Mon Aug 16 13:53:02 PDT 2010

Alec Benzer wrote:
> This isn't a strictly llvm-related problem, but I thought I'd ask 
> anyway to see if anyone can help.
>
> I'm trying to write a dynamically typed language on top of llvm. My 
> initial idea was to have a general object type for all objects in my 
> language. I came up with:
>
> { i8, i8* }
>
> the first element of the structure would hold the type of the object, 
> and the second is a pointer to the actual data.
>
> Now, I'm not exactly sure how to get my data allocated somewhere in 
> order to be able to get a pointer to it. My initial thought was heap 
> allocations, though there doesn't seem to be any llvm instructions 
> that perform heap allocations, though I imagine you just use C's 
> malloc and free? If you do use those, however, is there a way of 
> getting the byte-size of a type, to know what to pass to malloc? 
> There's also the issue of having to know when to be able to free() the 
> pointers.

For heap allocations, you need to insert a call to a function that 
performs heap allocations.  Creating a call to malloc is one 
possibility.  However, depending on your front-end language, you may 
wish to use a garbage-collection allocator (e.g., the Boehm conservative 
allocator) or a region-based allocator (e.g., the allocators used in the 
Automatic Pool Allocator and SAFECode projects or the kmem_cache_alloc() 
allocator used in Linux).  Whatever heap allocator you use is a design 
choice for your language.

To get the allocation size, use the TargetData analysis pass.  This pass 
has methods that can tell you the allocation size of various LLVM types.

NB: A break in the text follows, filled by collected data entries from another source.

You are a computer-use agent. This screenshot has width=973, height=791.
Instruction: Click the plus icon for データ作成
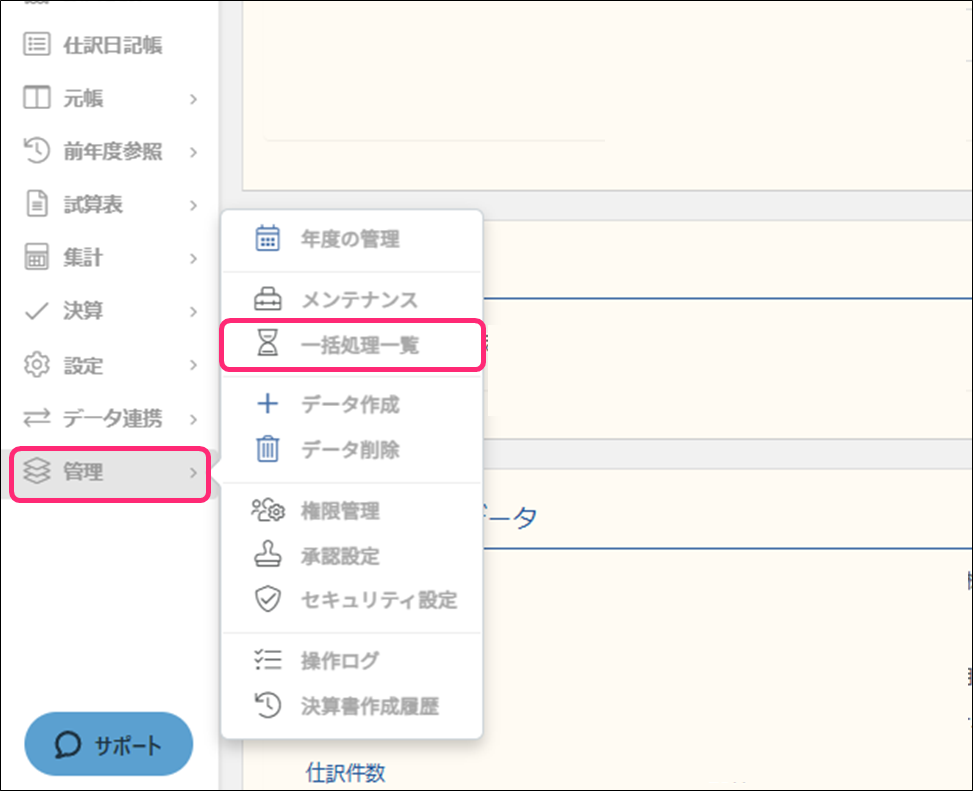(x=268, y=405)
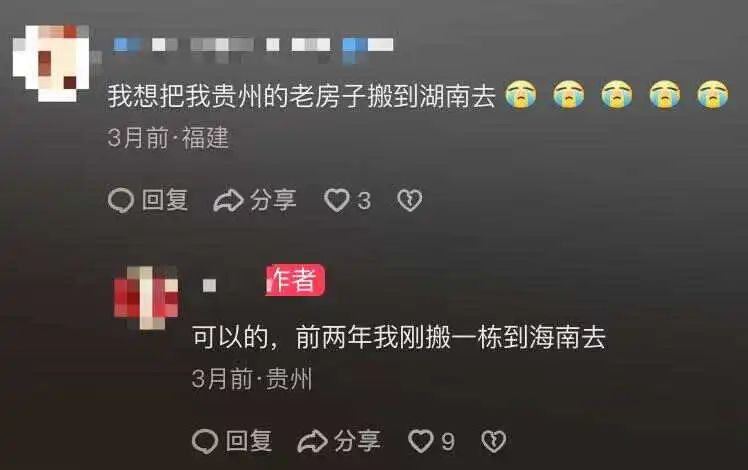This screenshot has height=470, width=748.
Task: Like the author's reply showing 9 likes
Action: tap(421, 441)

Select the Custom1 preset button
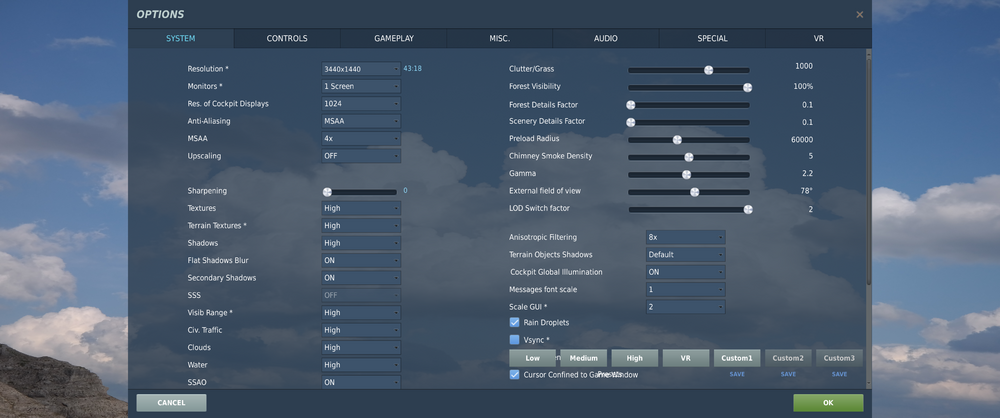[x=737, y=358]
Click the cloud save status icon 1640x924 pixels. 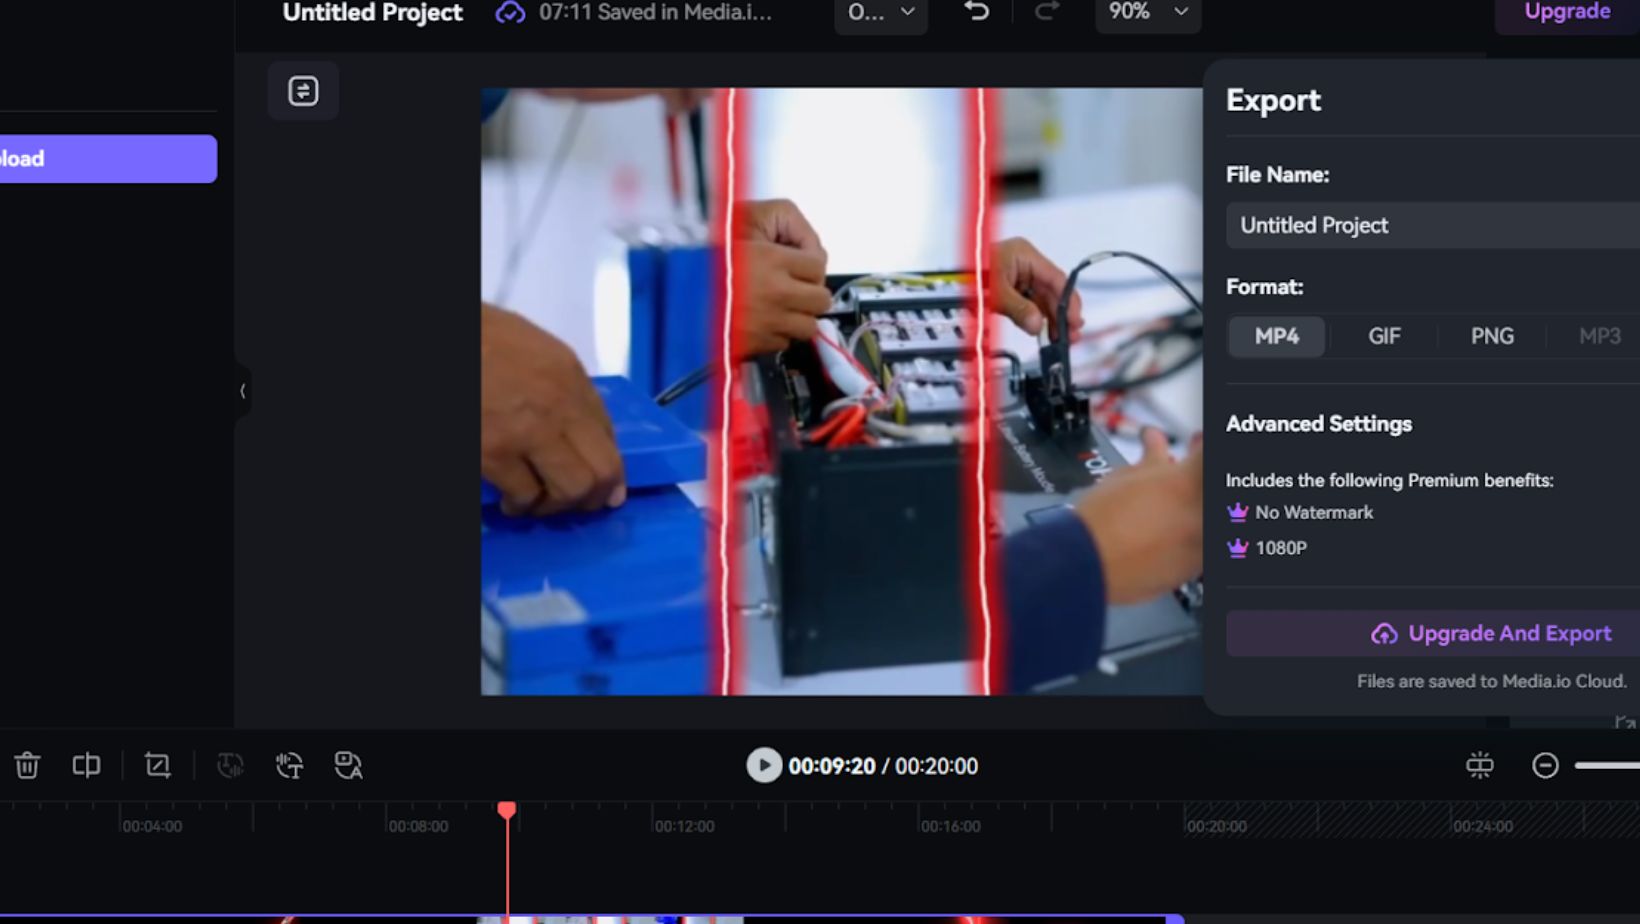pos(510,13)
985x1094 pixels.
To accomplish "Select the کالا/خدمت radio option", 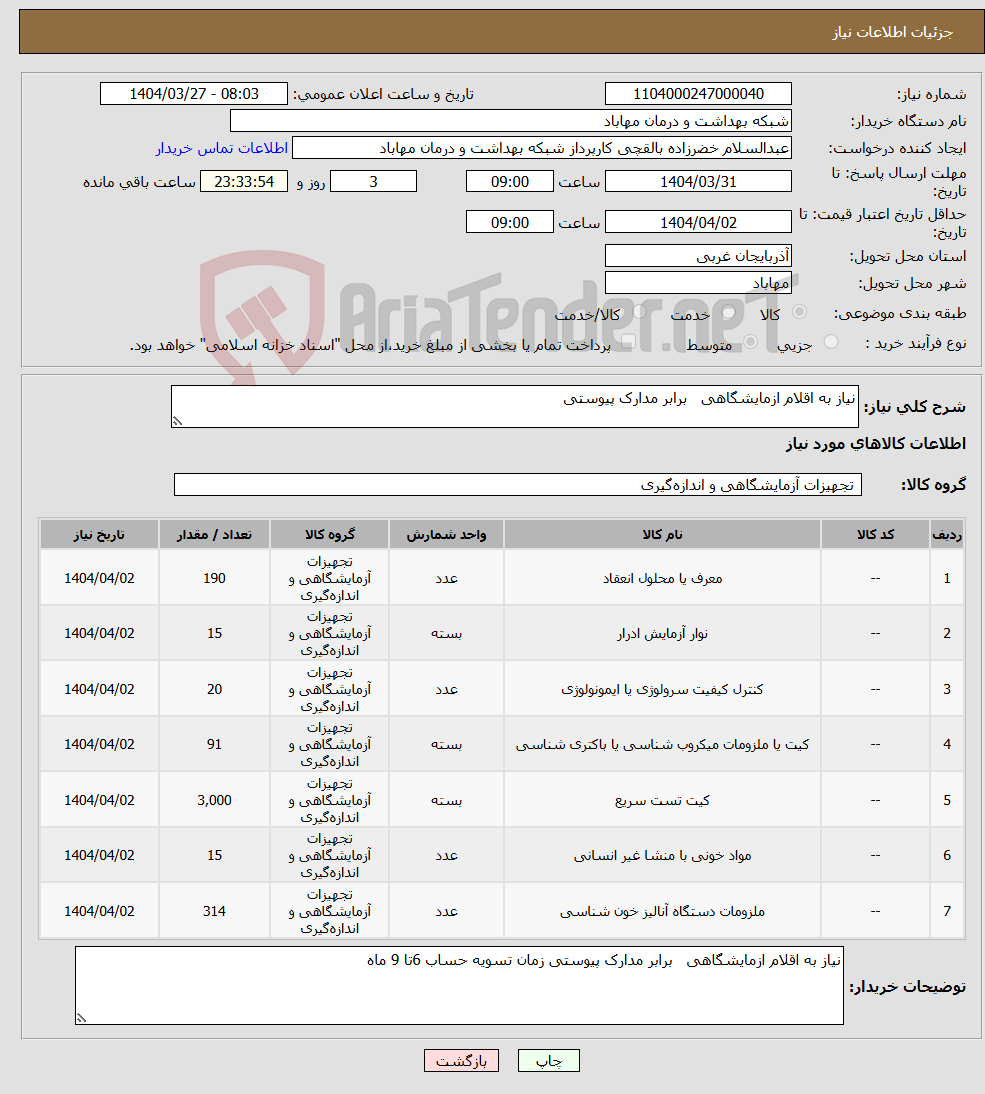I will pyautogui.click(x=637, y=312).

Note that if you go with a garbage-collected heap allocator, you will 
probably need to do some additional work so that the GC knows where to 
find the roots to use for starting scans of the heap.  I believe LLVM 
provides intrinsics to aid with this.

-- John T.

>
> The other option, I guess, would be stack allocations with alloca 
> instructions? I don't need to worry about the sizes of types or about 
> calling free, but now my objects can't live on past the scope of a 
> function, which may complicate things. For instance, if at my jiting 
> repl (set up like the Kaleidoscope tutorial, where top-level 
> expressions are wrapped in lambdas and then executed), I type in "5", 
> the repl should spit 5 back to me. If I use allocas here there isn't a 
> problem. But if I define a global variable and assign 5 to it, the 
> data I alloca'd is going to be gone after the anonymous function 
> returns. This makes it seem like heap allocations would be a better 
> choice.
>
> So basically, I'm sort of stuck not knowing the best way to implement 
> this (or which way will even be possible). I'd appreciate any 
> input/guidance on how to proceed.